> _Document section_:
────
How Conversational AI Can Speed Up Your Time to Insight
Editor's note: Automated speech-to-text transcription, edited lightly for clarity.
On June 21, 2023 Human Listening™ gave a webinar on conversational AI and how it can help to speed up time to insight, especially with qualitative research. They talked a lot about the chatbot's ability to have a conversation as if it were two humans talking to each other. The speakers also talked about the best ways to analyze the data collected through conversational AI.
Watch the full video or read the transcript below from June’s Wisdom Wednesday session with Human Listening ™.
Webinar transcription:
Joe Rydholm:
Hi everybody and welcome to our webinar from “Text to Talk, how conversational AI can Speed Up Your Time to Insight.”
I'm Quirk’s Editor, Joe Rydholm and before we get started, let's quickly go over the ways you can participate in today's discussion. You can use the chat tab to interact with other attendees during the session and you can also use the Q&A tab to submit questions to the presenters during the session and we'll answer as many of them as we have time for during the Q&A portion.
────
> _Dataset excerpts_:
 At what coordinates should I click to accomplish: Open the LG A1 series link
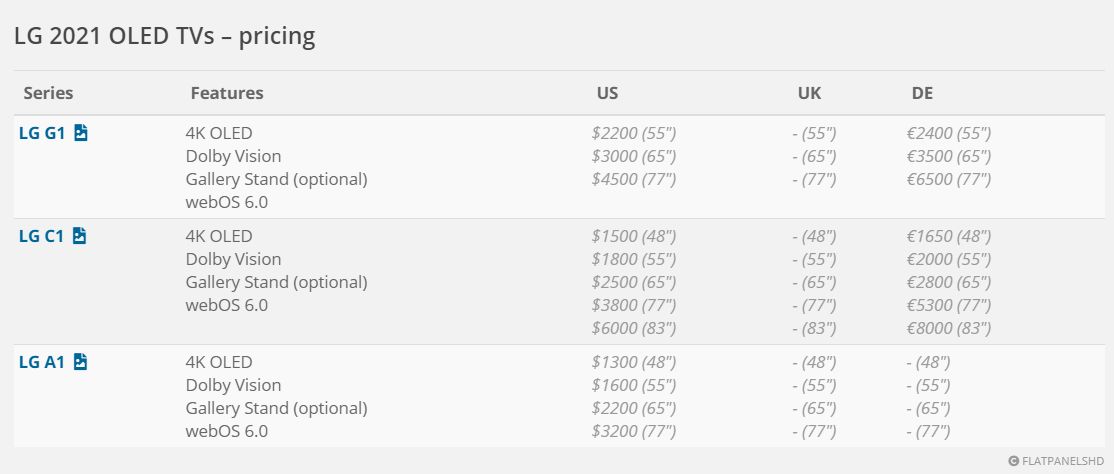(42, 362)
────
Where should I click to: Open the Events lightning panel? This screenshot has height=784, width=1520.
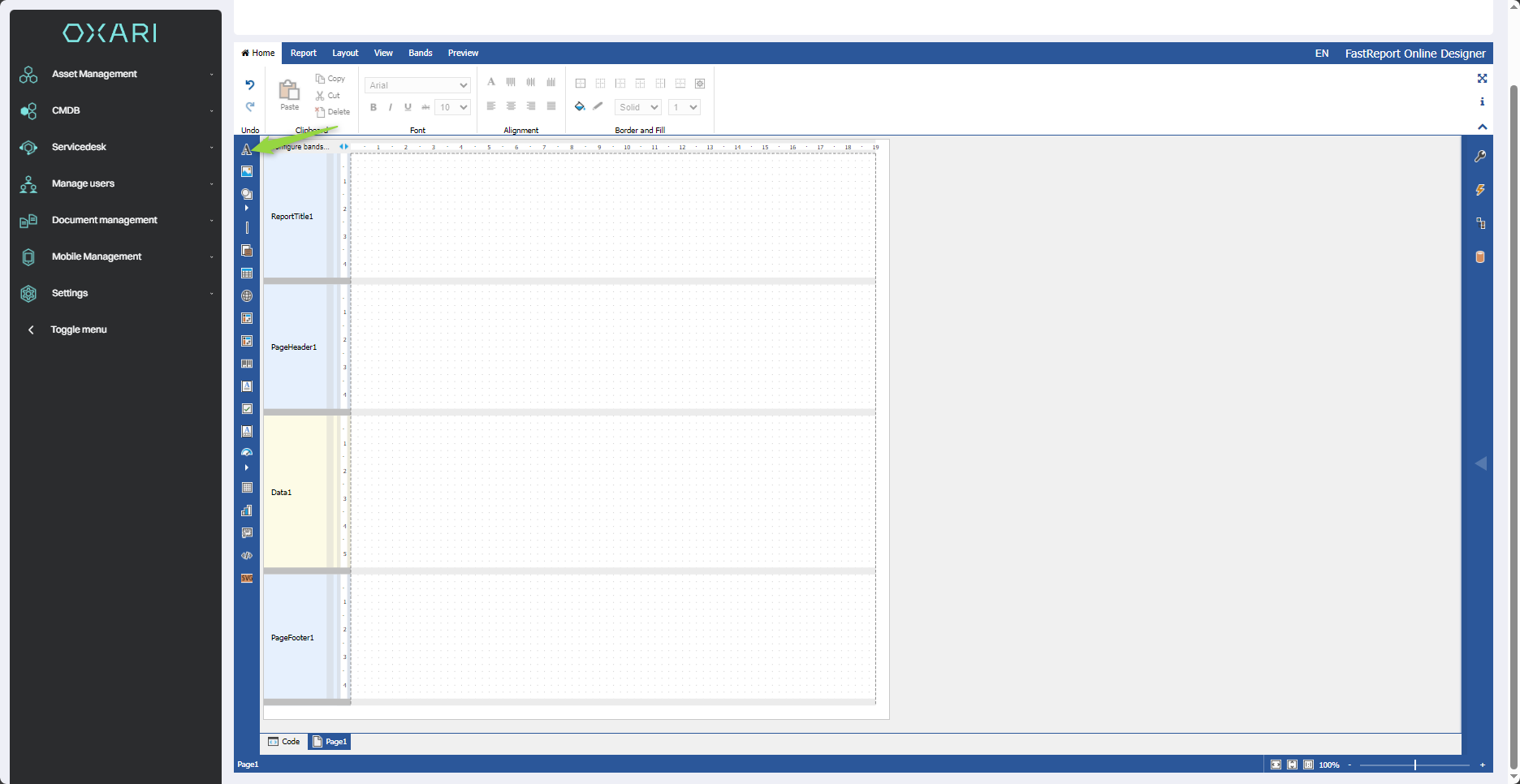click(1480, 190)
────
> _Tasks to carry out_:
**a)** Answer these questions about the text on the conversational AI webinar:
(i) On what date was the webinar given?
(ii) What is Joe Rydholm's title?
(iii) Which tab can attendees use to send questions to the presenters?
**b)** Carry on the conversational AI webinar transcript, starting right after its final sentence.

> _Answers for the exercise_:
**a)**
(i) June 21, 2023
(ii) Quirk's Editor
(iii) The Q&A tab

**b)**
Our session today is presented by Human Listening™, enjoy the webinar.
Chris Barry:
Hi, I'm Chris and I run the Human Listing™ Business for the Evolve Group. I've spent my career on both agency and client side in insights and analytics roles, connecting stakeholders to their consumers, customers, members and employees to help deliver better commercial outcomes.
Human Listening™ is an AI powered insights platform focused on creating a meaningful engagement with your consumers. It has a suite of applications to do this from scripting and deploying surveys to analyzing data and visualizing it in dashboards.
I'm joined on the webinar today by Gabe McElwaine, VP of sales for Human Listening™. Gabe has been in the insights industry for many years, more recently, bringing AI based solutions to the market to help drive growth for organizations.
Today we are here to talk to you about conversational AI and EVE, our conversational AI companion with applications to build control and integrate conversational AI into your research program. You can uncover deeper insights and emerging trends that will help you make smarter business decisions.
After we finish the presentation, we'll be online to cover any questions you may have.
We started Human Listing™ as we continually heard complaints around standard quantitative surveys. I think everyone here understands that surveys alone just aren't getting the job done for all the reasons that you're seeing on screen.
Now, not only are the results companies get less and less reliable, but participants are less and less interested in clicking boxes and choosing responses that someone else has scripted. So probably more of a rhetorical question, but who here really loves doing online surveys?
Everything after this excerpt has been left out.